Putin, que destacou a importância de normalizar as relações com Trump, afirmou ainda que Washington está considerando o uso de mísseis balísticos com ogivas convencionais. O lançamento de um míssil desse tipo poderia ser confundido com um disparo nuclear, desencadeando uma catástrofe global, segundo ele. “Se isso ocorresse, poderia acarretar a destruição de toda a civilização e ser inclusive o fim do nosso planeta”, alertou às quase 1.700 pessoas – em sua grande maioria jornalistas – presentes no auditório. Brandindo a ameaça nuclear, buscou se apresentar como a parte razoável. “Espero que a humanidade tenha suficiente bom senso e senso de autoconservação para não levar as coisas a tais extremos”, acrescentou.

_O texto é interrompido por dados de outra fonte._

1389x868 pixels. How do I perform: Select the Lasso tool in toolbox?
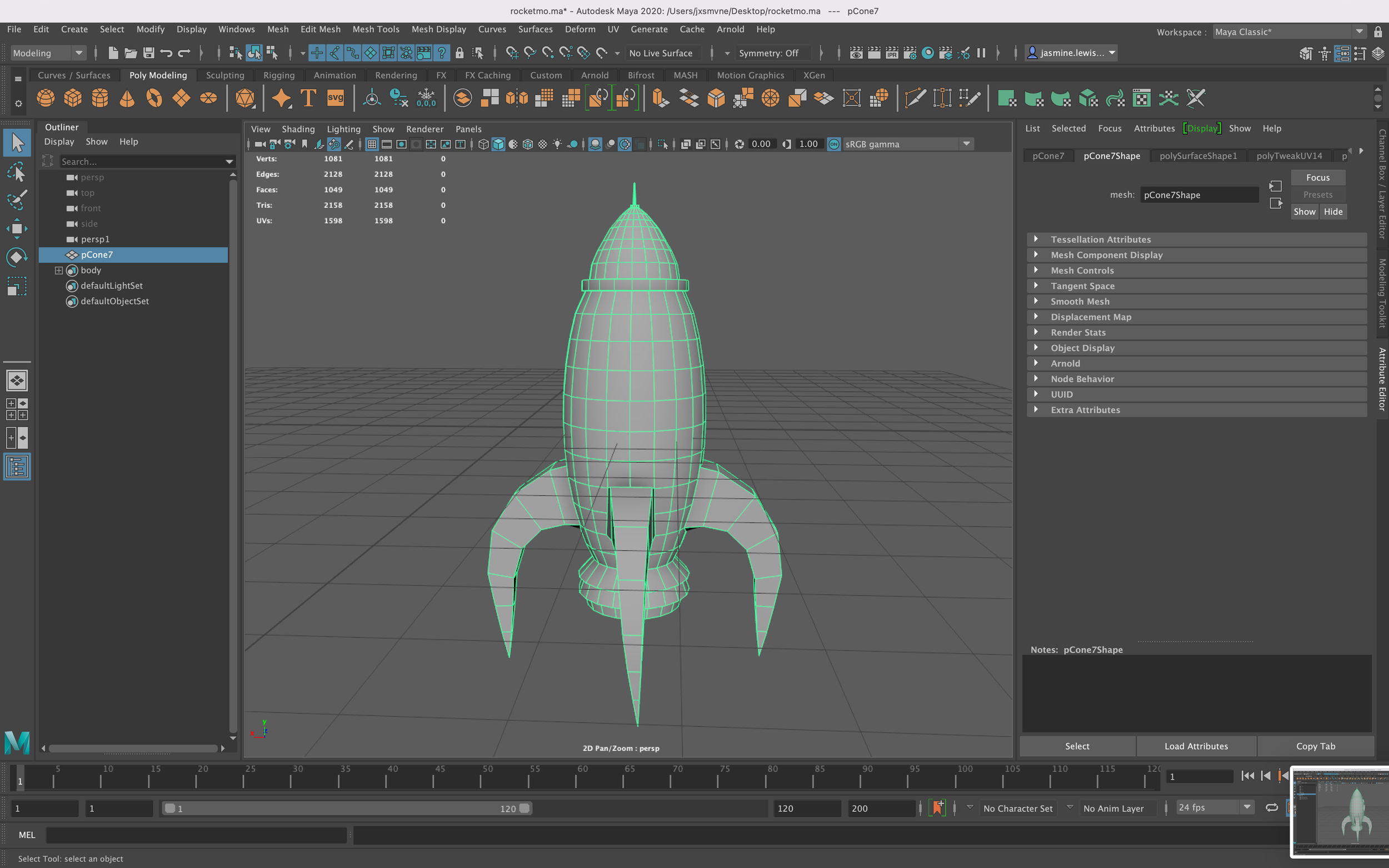[17, 171]
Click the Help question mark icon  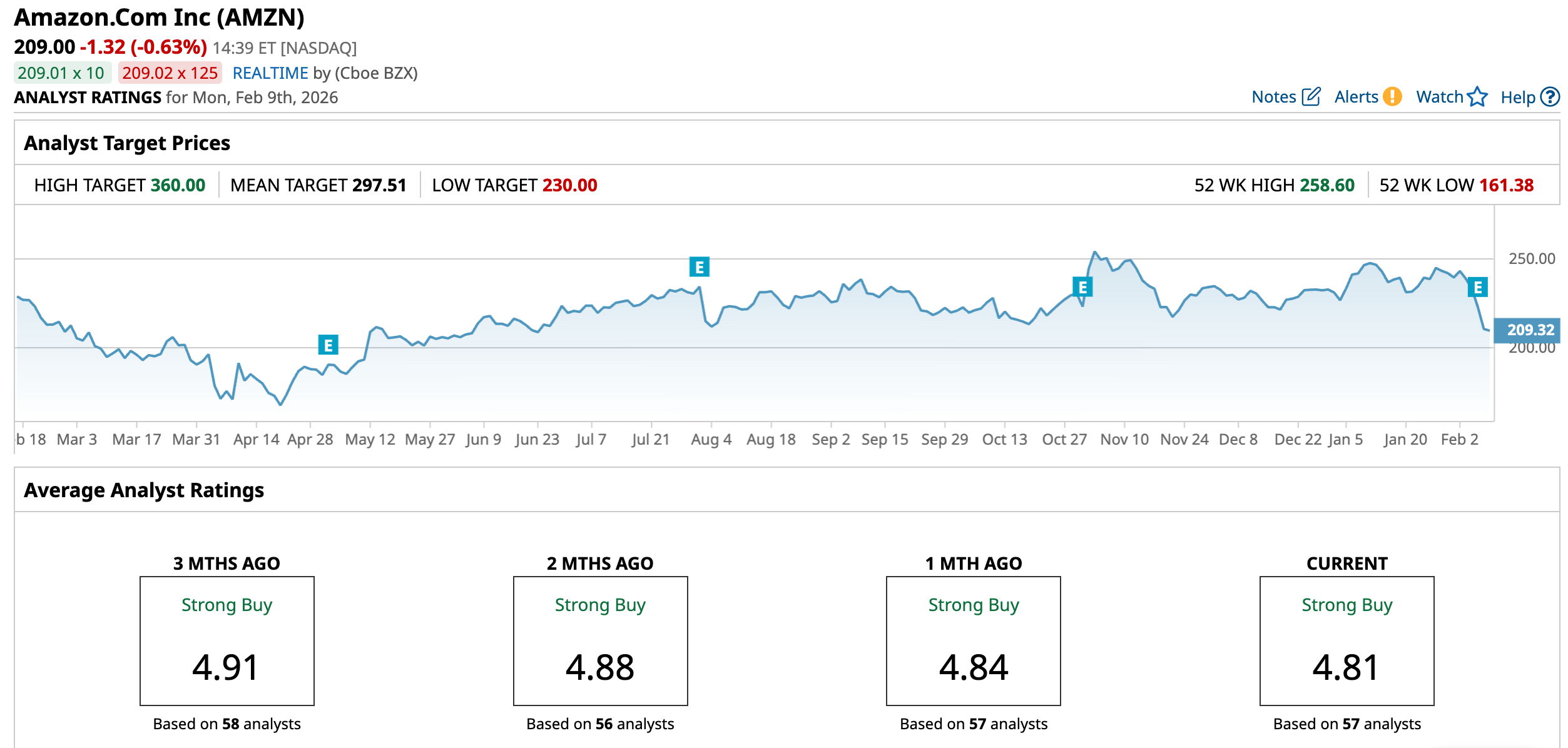[x=1550, y=97]

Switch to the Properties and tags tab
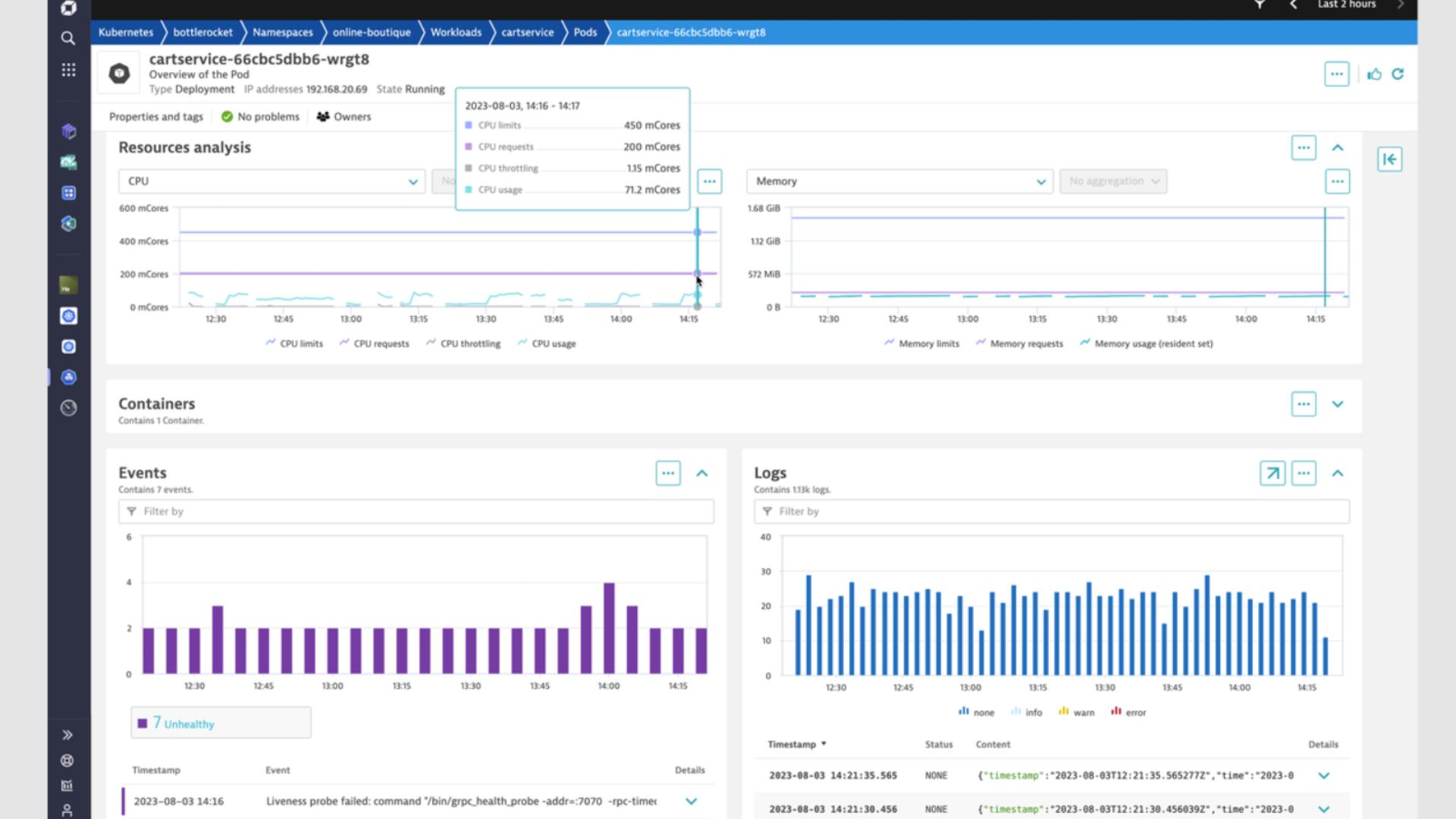tap(156, 117)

A coletiva anual de Putin virou uma maratona de perguntas e respostas, num show em que o presidente russo dá rédea solta a seu discurso e lança mensagens a aliados e adversários. Tudo isso enquanto os jornalistas tentam chamar sua atenção para obter a palavra – com cartazes, vestindo trajes regionais ou agitando lenços e até bandeiras. Putin, de 66 anos, está no poder, como presidente ou primeiro-ministro, desde 1999, e esta foi sua 14ª. entrevista desse tipo. Culmina um ano em que, apesar de ser reeleito por esmagadora maioria (mais de 76% dos votos), sua popularidade está em declínio devido a uma impopular reforma previdenciária, que aumenta a idade de aposentadoria, e ao estancamento econômico derivado do desabamento do preço do petróleo e das sanções.

Russofobia e sanções

O líder russo tem também cada vez mais frentes abertas no terreno internacional, com a escalada da tensão com a Ucrânia cada vez mais quente, além das revelações sobre as interferências da Rússia em assuntos de outros países. Mas Putin ironizou, inclusive brincado, sobre quem diz que quer dominar o mundo, e afirmou que é o Ocidente que deseja dobrar a Rússia, por causa do seu grande potencial.

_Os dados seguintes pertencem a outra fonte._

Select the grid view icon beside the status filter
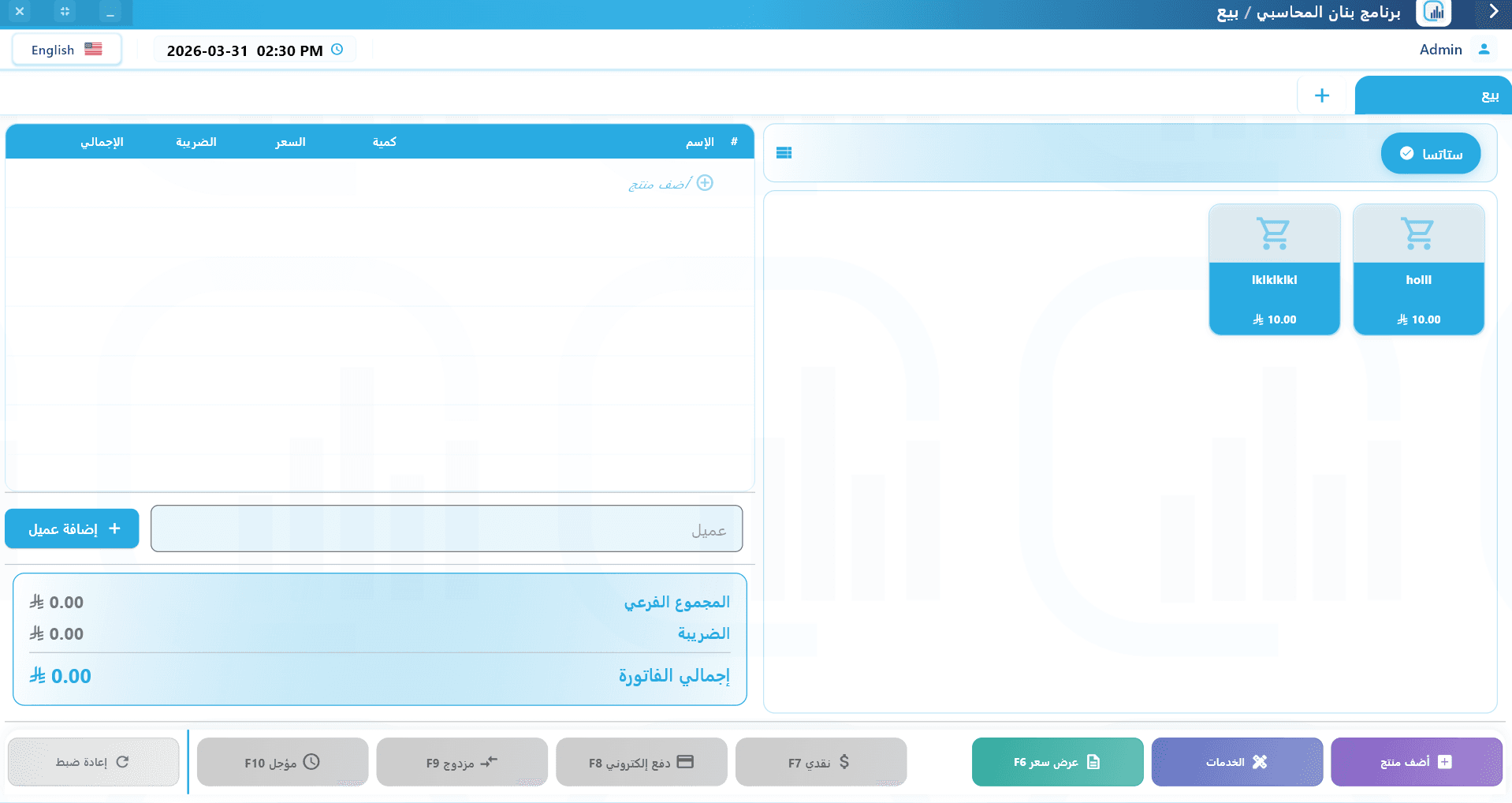Viewport: 1512px width, 803px height. click(784, 152)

De fato, Putin tornou a falar em “russofobia”. E citou como exemplo o caso do ex-espião russo Serguei Skripal, envenenado em território britânico com sua filha Yulia por agentes dos serviços secretos russos, segundo a versão do Reino Unido. “São movimentos políticos, e se não tivesse havido o caso Skripal teriam inventado algo. O objetivo é muito simples: frear o desenvolvimento da Rússia como um possível competidor”, declarou o mandatário.

Putin esquivou-se convenientemente do fato de que tanto os serviços de inteligência britânicos como diversas investigações jornalísticas identificaram os autores do envenenamento como sendo dois agentes de um dos serviços secretos russos (o GRU). Também tratou de minimizar a importância das sanções impostas à Rússia depois do caso Skripal, que se somaram a outras impostas pelo Ocidente a Moscou depois da anexação da península da Crimeia (em 2014), e pelos EUA devido à ingerência nas eleições presidenciais de 2016. Restrições que vão da proibição da importação e exportação de alguns produtos e alimentos – à qual Moscou também respondeu impondo suas próprias sanções – ao bloqueio de contas de oligarcas russos e empresários relacionados ao Governo.

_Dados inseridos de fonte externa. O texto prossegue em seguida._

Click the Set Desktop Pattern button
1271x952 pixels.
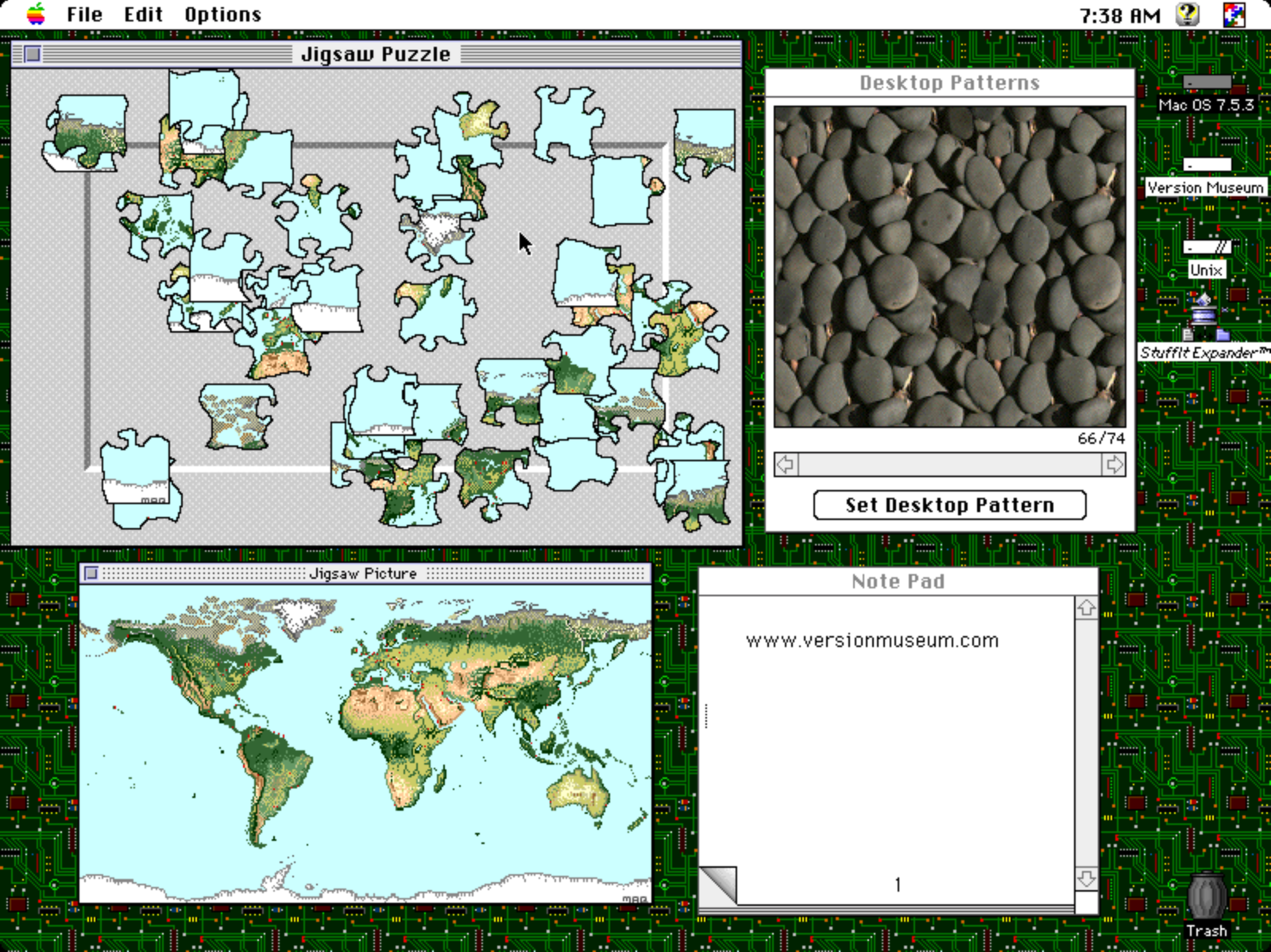pos(948,505)
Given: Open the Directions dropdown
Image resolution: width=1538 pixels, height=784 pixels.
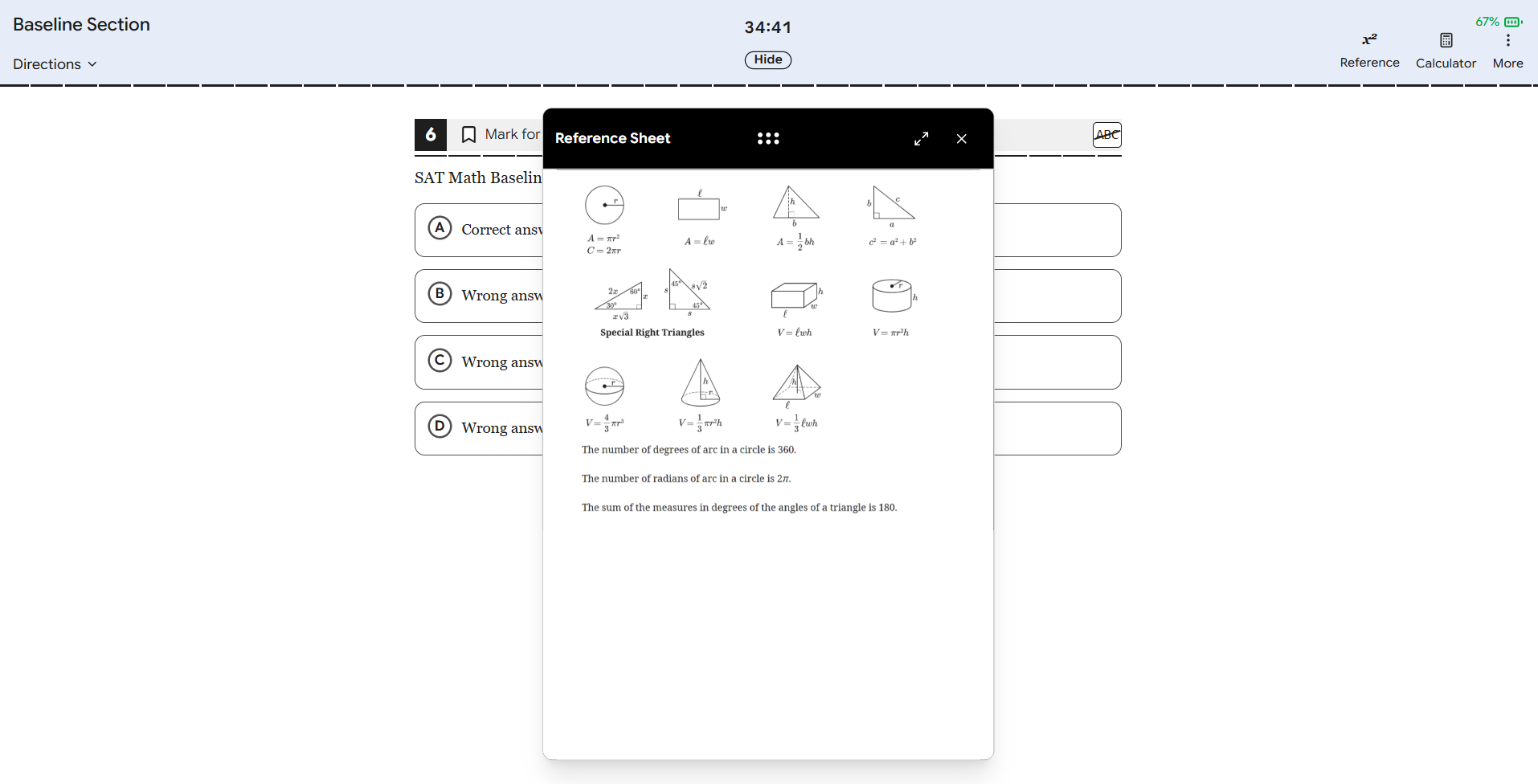Looking at the screenshot, I should pyautogui.click(x=53, y=63).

Assim, embora a economia russa esteja estagnada, Putin disse que essas sanções não têm efeito sobre a Rússia, que teria se adaptado perfeitamente às circunstâncias. Afirmou que na verdade é o Ocidente que mais está sofrendo por essas restrições. “As sanções foram contraproducentes para aqueles que as impuseram”, disse. “Para eles [o Ocidente] é notável. Veja a Espanha. Lá eles têm 15% de desemprego. Nós, 3%”, apontou o presidente russo, num momento em que voltam a ser debatidas novas restrições a Moscou devido ao incidente do final de novembro no mar de Azov, quando a guarda-costeira russa abordou, alvejou e capturou uma flotilha ucraniana.

Desde então, a Rússia mantém 24 marinheiros ucranianos sob custódia, acusados de penetrarem ilegalmente em águas que Moscou considera suas. Um fato que causou uma escalada no conflito com Ucrânia e que Putin considerou “uma provocação” de Kiev e do presidente Petro Poroshenko para conquistar apoio com vistas à eleição de março em seu país. “Quanto ao destino dos marinheiros, estes foram enviados para morrer”, acusou o presidente russo, que insistiu em que essa era a estratégia de Poroshenko.